**LIST OF TASKS**
a) Answer these from the book description and review:
(i) What format is the book arranged in?
(ii) How many ratings appear under Customer Reviews?
(iii) What chance of serious injury in combat does the reviewer mention?
b) According to the opening paragraph of the book description and review, what three things does the manual rely on instead of rhetoric or dogma?
c) Reproduce the passage of the book description and review starting at "Acclaimed New York" and ending at "combat to speak...".

** START OF EXCERPT TO READ **

Acclaimed New York Times journalist and author Chris Hedges offers a critical -- and fascinating -- lesson in the dangerous realities of our age: a stark look at the effects of war on combatants. Utterly lacking in rhetoric or dogma, this manual relies instead on bare fact, frank description, and a spare question-and-answer format. Hedges allows U.S. military documentation of the brutalizing physical and psychological consequences of combat to speak...

Customer Reviews

4 ratings

Only the Facts

Chris Hedges gives us a straight-forward book about what it is like to be a soldier. It is arranged like a FAQ, in a question-and-answer format. The beauty of this book is it's simplicity and it's objectivity. Hedges doesn't try to convince anyone to join the military nor does he protest against the military. He just provides facts, and the readers can chose to use the facts as they please. For example, will you rush to join the army infantry after finding out that you have a 1 in 5 chance of getting seriously injured if you go into combat? He also goes into psychological problems that soldiers may develop such as Post Traumatic Stress Syndrome. You'll also find out what will happen to you if you are wounded or killed. Some people may say that this information will just scare off recruits, but don't you think we should tell the men and women who defend our country the truth? Why should we lie to those we claim to honor? If you know someone who is thinking of enlisting, buy them a copy of this book before they do so that they will have more than a recruiter's promises to base their decision upon.

** END OF EXCERPT TO READ **
** START OF DATASET RECORDS **

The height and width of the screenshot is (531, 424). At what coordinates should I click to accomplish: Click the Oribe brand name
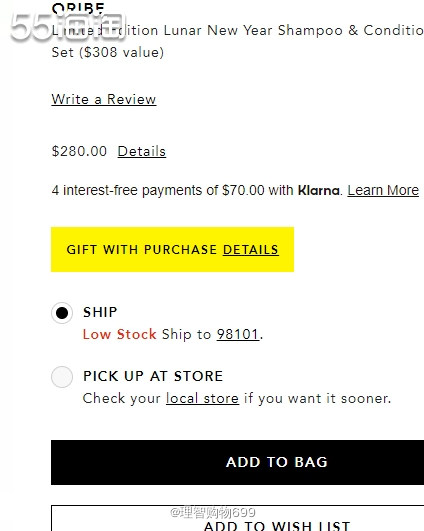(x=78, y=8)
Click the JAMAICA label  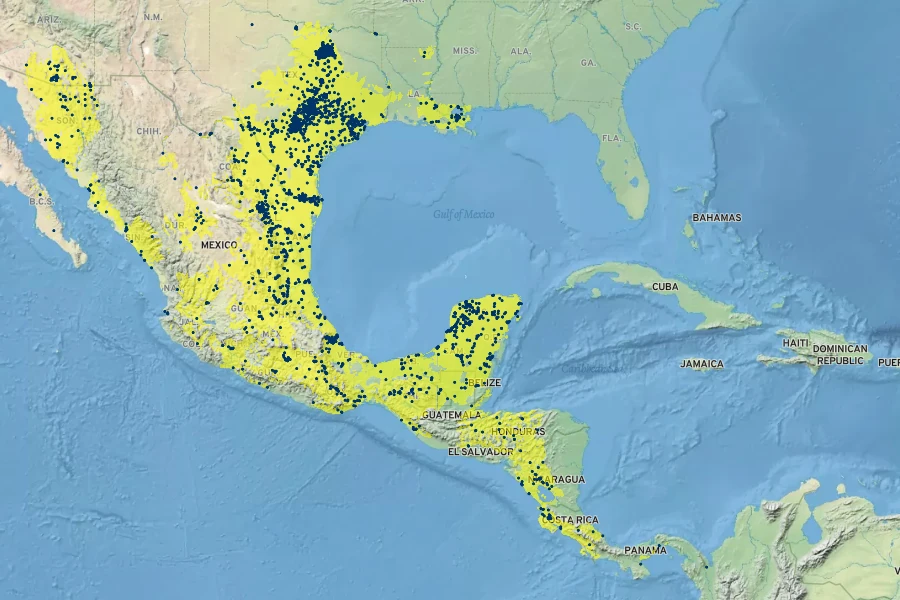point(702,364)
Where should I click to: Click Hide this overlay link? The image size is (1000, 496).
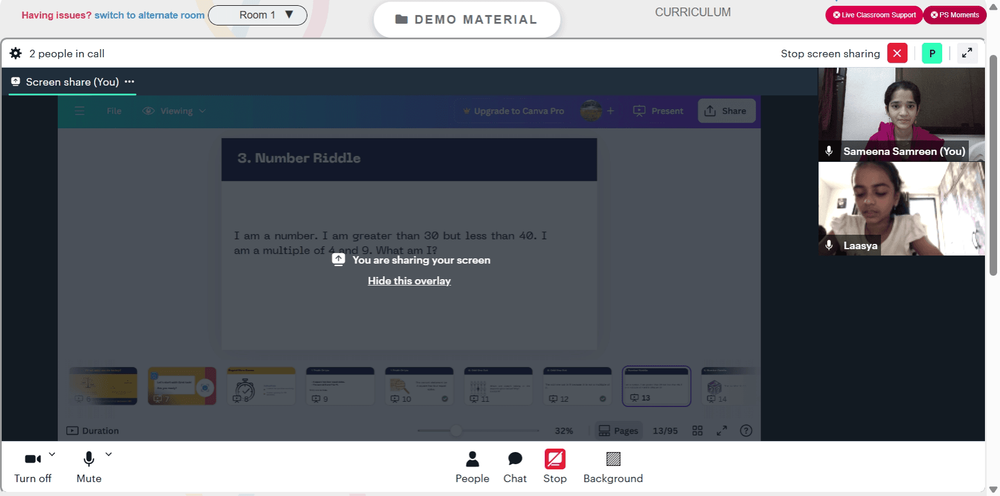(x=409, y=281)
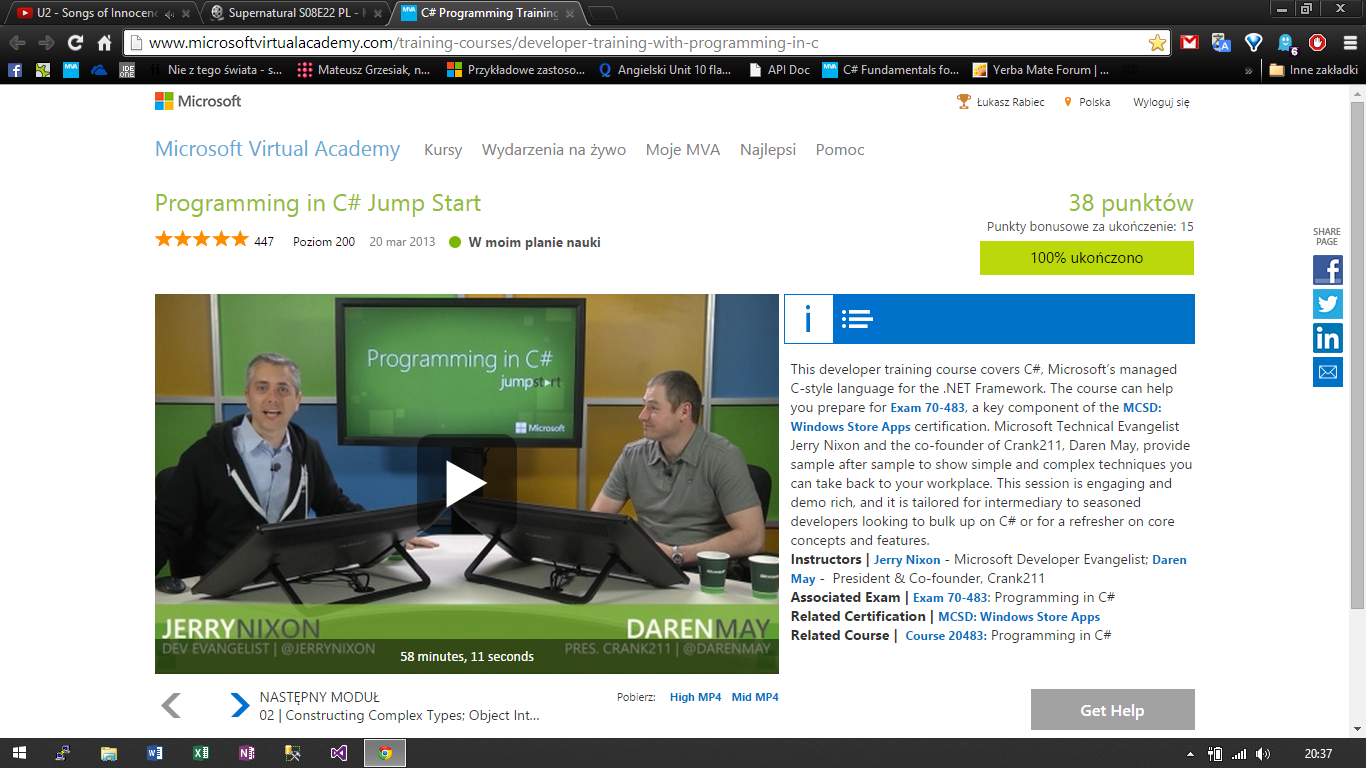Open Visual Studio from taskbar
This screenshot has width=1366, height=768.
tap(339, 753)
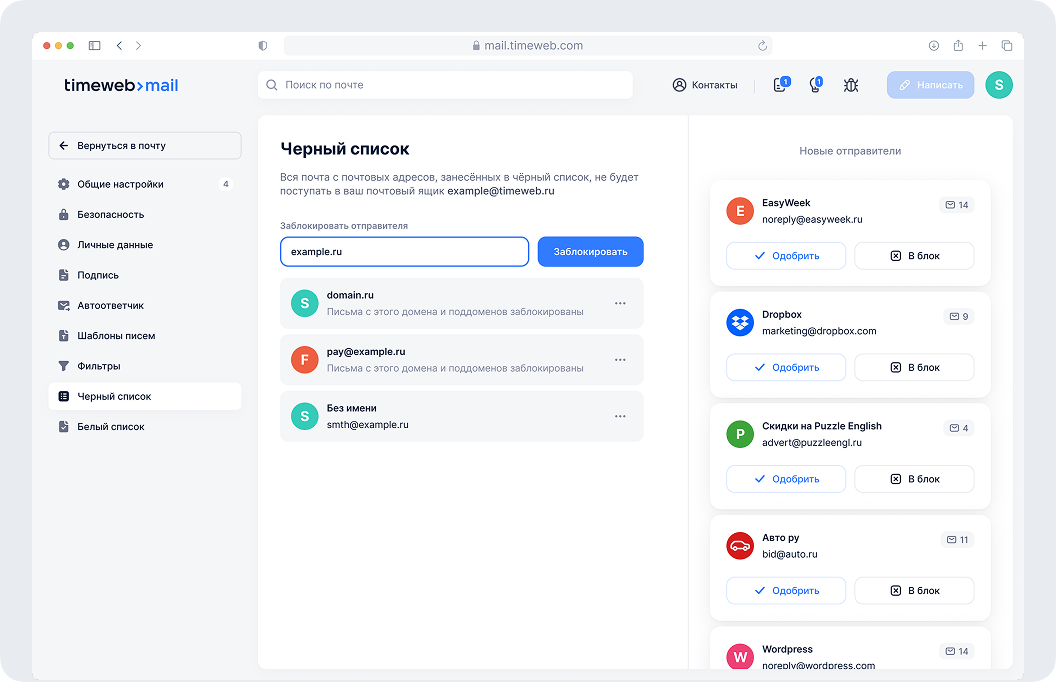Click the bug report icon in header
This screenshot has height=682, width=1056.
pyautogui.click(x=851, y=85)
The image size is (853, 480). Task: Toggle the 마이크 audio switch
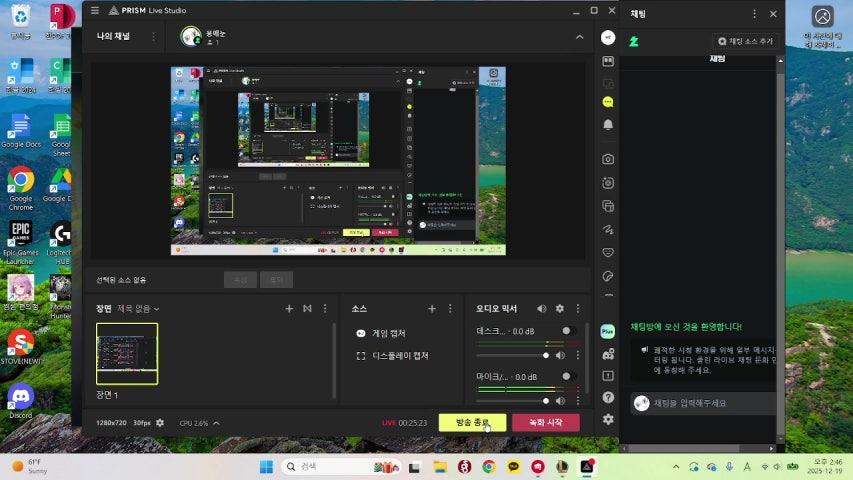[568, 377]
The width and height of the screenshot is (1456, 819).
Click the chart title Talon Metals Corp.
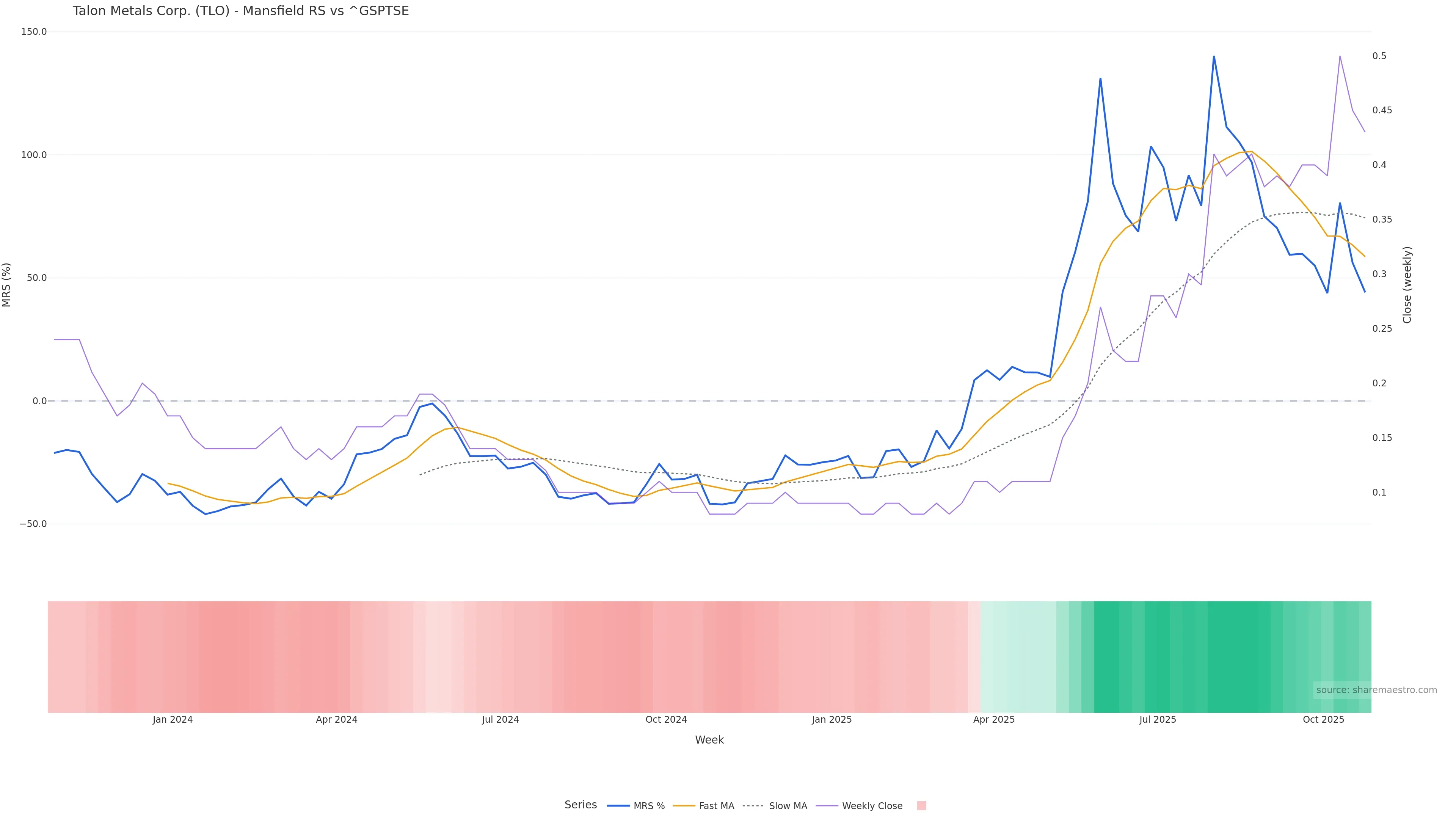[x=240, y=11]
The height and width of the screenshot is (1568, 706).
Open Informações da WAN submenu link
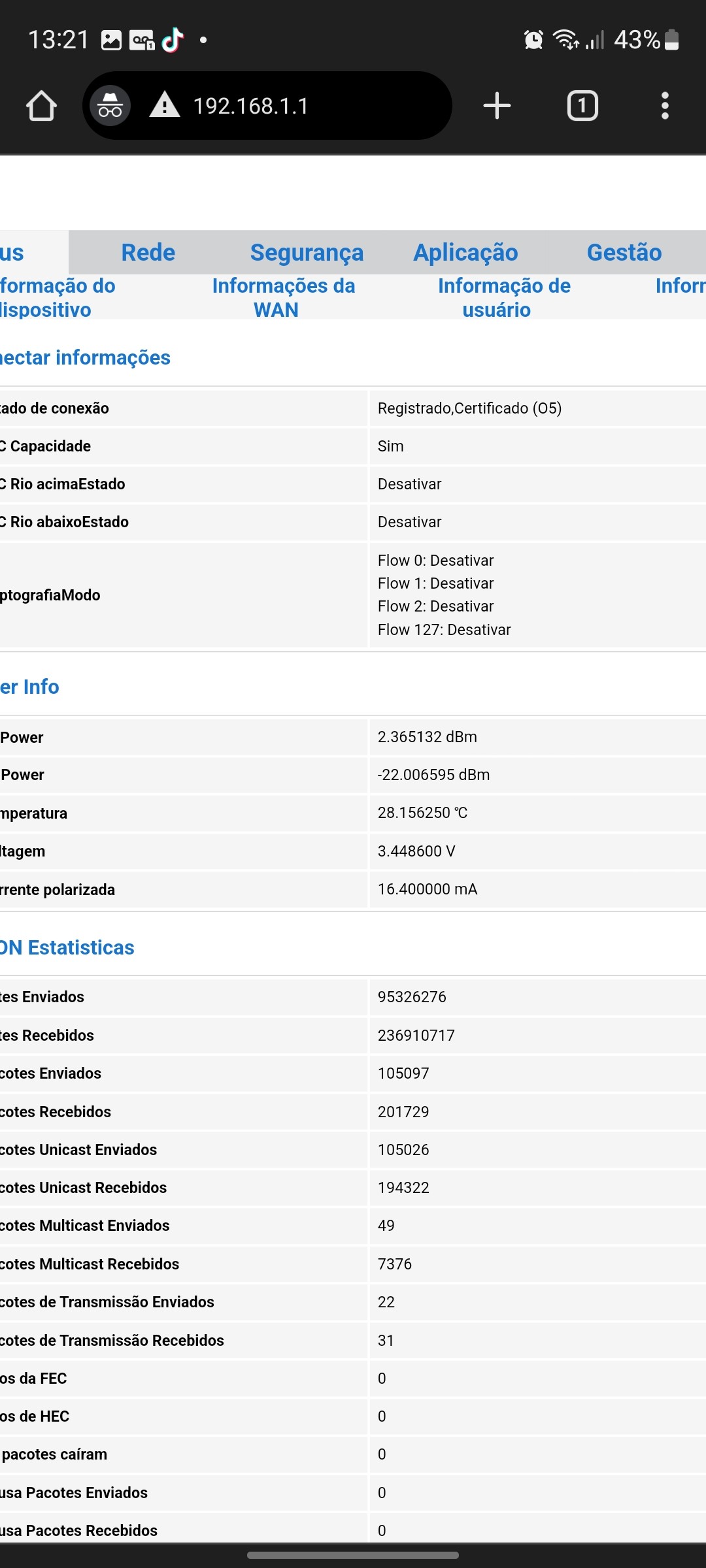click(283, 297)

** END OF DATASET RECORDS **

**OUTPUTS IN ORDER**
a)
(i) A question-and-answer format.
(ii) 4 ratings.
(iii) A 1 in 5 chance.

b) Bare fact, frank description, and a spare question-and-answer format.

c)
Acclaimed New York Times journalist and author Chris Hedges offers a critical -- and fascinating -- lesson in the dangerous realities of our age: a stark look at the effects of war on combatants. Utterly lacking in rhetoric or dogma, this manual relies instead on bare fact, frank description, and a spare question-and-answer format. Hedges allows U.S. military documentation of the brutalizing physical and psychological consequences of combat to speak...